Zurück in Deutschland dann wenig später das Comeback als kilometerhungriger Sportler: Auf leichte Carbon-Laufräder und schnelle CC-Reifen gestellt, kann das Izzo auch beim Gravel-Ride mit den Kollegen gut dranbleiben. Zwar ist der Hinterbau ohne Lockout sehr lebendig, das steife Chassis setzt Tretbewegungen aber trotzdem willig in Vortrieb um. Auch schwer beladen war das YT auf einer Bikepacking-Tour über hohe Alpengipfel ein zuverlässiger Begleiter.
Egal, ob Portugal, Italien, Kanada, Österreich oder deutsche Hometrails: Das YT Izzo erfuhr während seines harten Testbike-Lebens nur wenig Liebe in Form von Pflege. Zwei-, dreimal abduschen, ab und an ein Tropfen Kettenöl, das war’s. Umso erstaunlicher, dass das Versender-Bike nach wie vor schön leise über die Trails fährt. Kein Knarzen, kein Klappern. Die geräuschfreie Zugverlegung ist vorbildlich. Der Komplett-Check im BIKE-Testlabor offenbarte eine etwas ruckelige, aber noch nicht rau laufende Hinterradnabe und etwas Buchsenspiel an der Teleskopstütze, nichts Dramatisches. Die übrigen Lager und Parts laufen noch sauber. Selbst nach der Dauerbelastung im Grenzbereich wirkt das Izzo, als würde es nur lässig mit den Schultern zucken. Wie Tommy Lee Jones, der gerade mal wieder einen Außerirdischen eliminiert hat.

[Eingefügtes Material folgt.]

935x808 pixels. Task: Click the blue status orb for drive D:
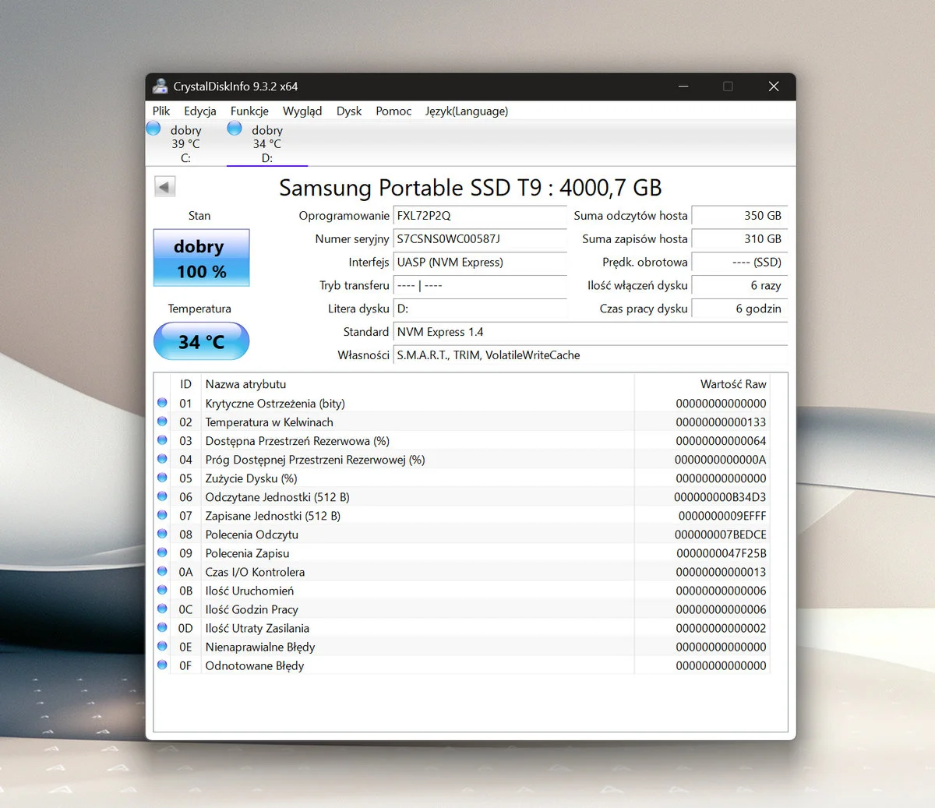[x=235, y=129]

“Vielseitigkeit ist die Paradedisziplin des Trailbikes von YT. Mittels kleiner Ausstattungsänderungen lässt sich das Izzo leicht an verschiedene Fahrstile anpassen. Im Carbon-Rahmen steckt die DNA eines sportlichen Tourers, im lebendigen Fahrwerk viel Bergabpotenzial. Angesichts der ein oder anderen Zweckentfremdung steht das Izzo nach dem Dauertest außergewöhnlich gut da.”
Vier Wochen auf den schroffen Vulkanhängen Madeiras waren fürs YT Izzo kein Urlaub. Doch das Trailbike meisterte den Härtetest mit Bravour.
Die vielen Tiefenmeter schrubbelten die Bremsbeläge runter. Ein Crash machte das Schaltauge unbrauchbar. Durch Inflation und steigende Preise ist der Wertverlust gering. Inzwischen verlangt YT für die vergleichbare Ausstattung des Core-3-Modells 4299 Euro.